What you should do:
Among the lines of data below, reproduce only those from the one with "You are a computer-use agent." through the one with "Instruction: Pick Neither", exactly as they stand, both ends included.

Material supplied:
=== Begin Enclosure ===

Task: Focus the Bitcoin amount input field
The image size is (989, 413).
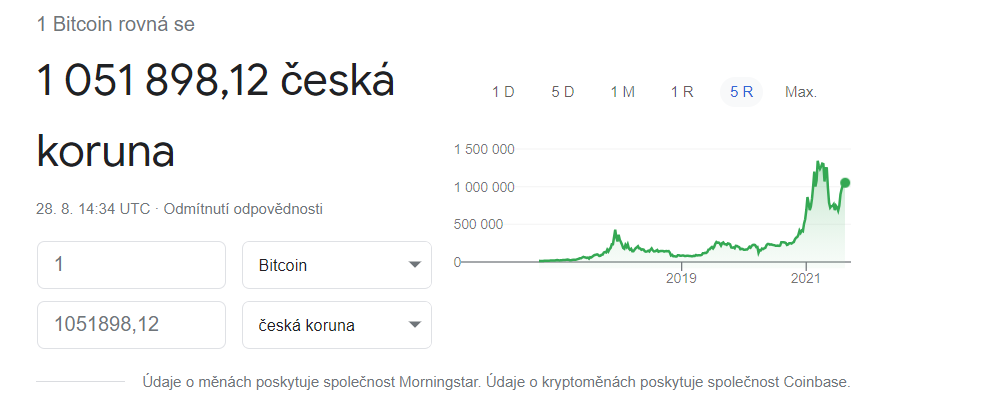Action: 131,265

=== End Enclosure ===
=== Begin Enclosure ===

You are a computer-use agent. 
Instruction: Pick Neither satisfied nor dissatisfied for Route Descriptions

=== End Enclosure ===
=== Begin Enclosure ===

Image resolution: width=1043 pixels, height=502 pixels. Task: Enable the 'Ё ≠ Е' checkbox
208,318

=== End Enclosure ===

Written answer:
You are a computer-use agent. 
Instruction: Pick Neither satisfied nor dissatisfied for Route Descriptions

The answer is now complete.